- Translated with AI
The "dark" side of spin physics
Researchers from the Institute of Solid State Physics at TU Berlin, in cooperation with the Technion Research Institute in Haifa, Israel, have succeeded in creating novel quantum information carriers that could be used in quantum information processing.
Quantum computers are a hot topic and are being researched worldwide. Leading international teams are now also using so-called "dark excitons" as information carriers. These special "quasiparticles," which consist of bound electron-hole pairs in a solid crystal, are promising candidates for quantum information carriers – the so-called quantum bits or qubits. "A qubit based on a dark exciton is capable of storing information in its spin state. This can be thought of similarly to a classical bit in a computer. However, unlike a classical bit, a qubit can, in principle, take on infinitely many intermediate states," explains Dr. Tobias Heindel, a member of Prof. Dr. Stephan Reitzenstein's research group, head of the Department of Optoelectronics and Quantum Devices at TU Berlin.
However, there is a problem with using dark excitons: as their name suggests, they are not able to emit light on their own and are therefore difficult to detect.

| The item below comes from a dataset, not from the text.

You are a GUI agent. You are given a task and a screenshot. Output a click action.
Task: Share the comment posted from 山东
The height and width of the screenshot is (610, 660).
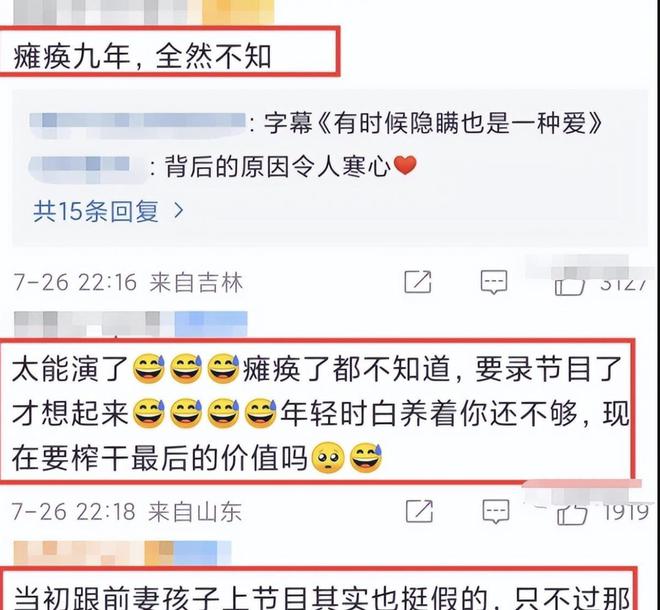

But it is precisely their darkness that makes these excitons interesting for their application as quantum memories: once a dark exciton is generated, it can store information for about a microsecond – a thousand times longer than in typical bright exciton states.
Now, the team from TU Berlin, together with the Israeli research team, has not only succeeded in reading out the spin state and thus the information of a dark exciton but also in precisely localizing it within a nanostructure.
The nanostructure in which the researchers were able to isolate dark excitons is a semiconductor quantum dot sitting at the focus of a microscopically small lens. To generate the dark exciton and subsequently read out its spin state, the researchers used a trick developed by the Israeli partners in 2010: they extract the quantum information stored in the spin state of the quantum dot via another intentionally introduced electron, which switches the exciton – simplified – from dark to bright. This allows the exciton to emit a detectable photon. The clever part: the polarization of this photon contains the information about the spin state of the original dark exciton.
The major advantage over previous experiments lies in the nanostructure developed at TU Berlin. A special microscopic lens is precisely placed over the previously selected quantum dot using a unique method, which is only mastered in the Reitzenstein group worldwide. "The lens collects the emitted photons and directs them toward the detector. This significantly increases the frequency with which the spin state of the dark exciton can be read out compared to without the lens, which will later be crucial for the transmission rate of quantum information. Through this demonstration, we have shown that dark excitons can be used as long-lived qubits, enabling future applications in quantum information processing," says Heindel.
The experimental work on this novel quantum information carrier was carried out by Dr. Tobias Heindel and his colleagues partly in the Reitzenstein group at TU Berlin and in the research group of Prof. Dr. David Gershoni at the Technion Research Institute (Israel Institute of Technology) in Haifa, Israel. This research was funded by the German-Israeli Foundation for Scientific Research and Development.
The article was published in the open-access journal APL Photonics of the American Institute of Physics* and highlighted as a significant breakthrough in the field.
* T. Heindel et al., Accessing the dark exciton spin in deterministic quantum dot microlenses, APL Photonics 2, 121303 (2017).